Question

How to print 2 lines if first has "*" in it

0

Entering edit mode

8.3 years ago

bastianfromm • 0

I have a long file (fasta) like this:

>Eha-Novel-38_5p 
ACCCATTTTCGTCTGAGGATAAT
>Eha-Novel-38_3p* 
TTTCCCAGACCCAAATGGGTGC
>Eha-Novel-46_3p 
AATGGCGGCCTGATATCCCGGA
>Eha-Novel-46_5p* 
TGGGGTATTAAGCCGCGATTGT
>Eha-Novel-44_3p 
TATCACAGTCATTTACGGGTAC
>Eha-Novel-44_5p* 
TCCCGTATTTGACTGTGACTGAG

I want to print only lines without the "*" and its following line.

Desired output:

>Eha-Novel-38_5p 
ACCCATTTTCGTCTGAGGATAAT
>Eha-Novel-46_3p 
AATGGCGGCCTGATATCCCGGA
>Eha-Novel-44_3p 
TATCACAGTCATTTACGGGTAC

I tried using grep "*" -v -A 1 FILE, but that did not work.

Thanks for your help.

fasta grep • 3.5k views

ADD COMMENT • link updated 8.3 years ago by Daniel ★ 4.0k • written 8.3 years ago by bastianfromm • 0

0

Entering edit mode

Maybe you can try:

cat FILE | grep "\*" >OUTPUT

ADD REPLY • link 8.3 years ago by zjhzwang ▴ 180

0

Entering edit mode

This way you wouldn't have the sequence, just the identifier.

ADD REPLY • link 8.3 years ago by WouterDeCoster 47k

0

Entering edit mode

You are right.Maybe sed works.sed -n -e "/\p$/ {p;n;p}" FILE >OUTPUT

ADD REPLY • link 8.3 years ago by zjhzwang ▴ 180

1

Entering edit mode

Everyone needs to learn the before and after flags for grep! Just do -A 1 on the grep:

grep -A 1 "\*" file.fasta >OUTPUT.fasta

-A for lines After
-B for lines Before
-C for lines before and after

ADD REPLY • link 8.3 years ago by Daniel ★ 4.0k

0

Entering edit mode

I tried using grep "*" -v -A 1 FILE, but that did not work.

The OP knew about -A, it just doesn't work well with -v.

ADD REPLY • link 8.3 years ago by Carlo Yague 9.0k

2

Entering edit mode

There's no need to do an inverse search, just search for lines ending 'p'.

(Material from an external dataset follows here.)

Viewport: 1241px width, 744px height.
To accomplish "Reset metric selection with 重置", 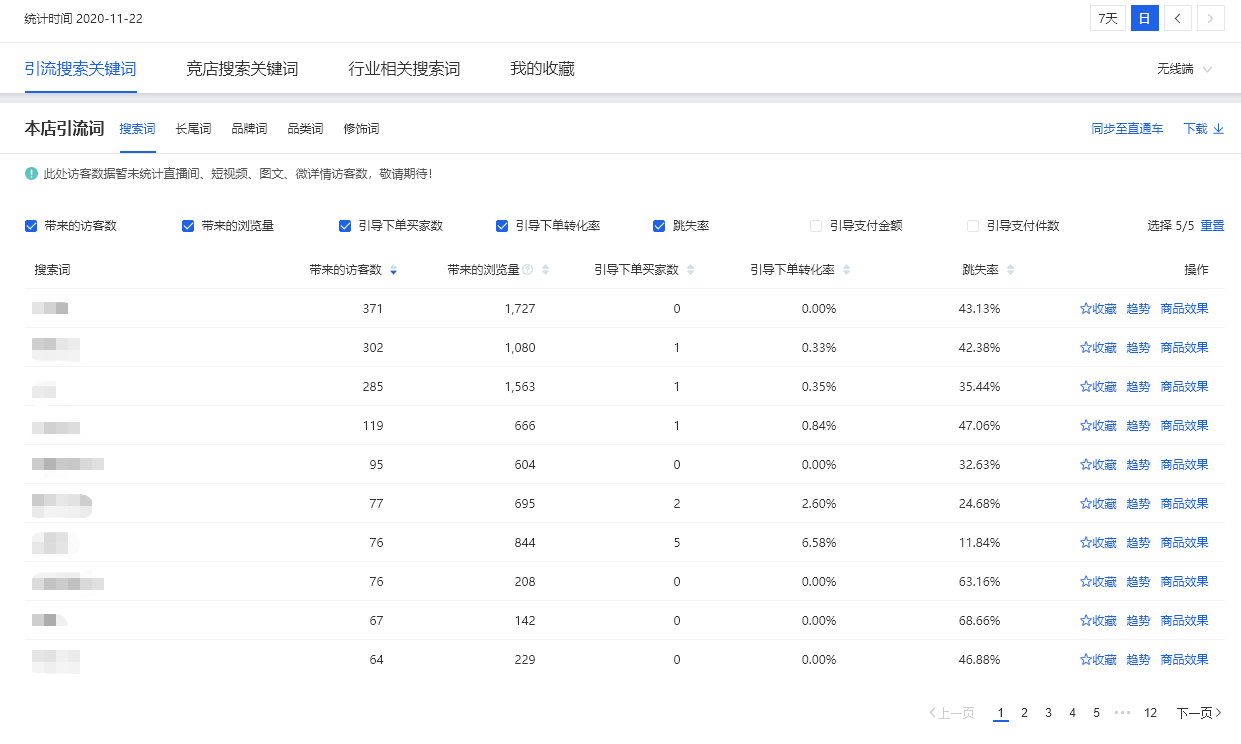I will click(x=1212, y=226).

ADD REPLY • link 8.3 years ago by Daniel ★ 4.0k

score 3 · Answer 1 · 2016-12-20

3

Entering edit mode

8.3 years ago

Daniel ★ 4.0k

I think everyone's overthinking this... to select only the non '*' ending headers (i.e. the lines ending in p) just do:

grep -A 1 ">.*p$" file.fasta >output.fasta

Explanation: 
- line starts as a fasta (>)
- has any amount of characters (.*)
- ends with a p (p$)
Then also print the line after it (-A 1).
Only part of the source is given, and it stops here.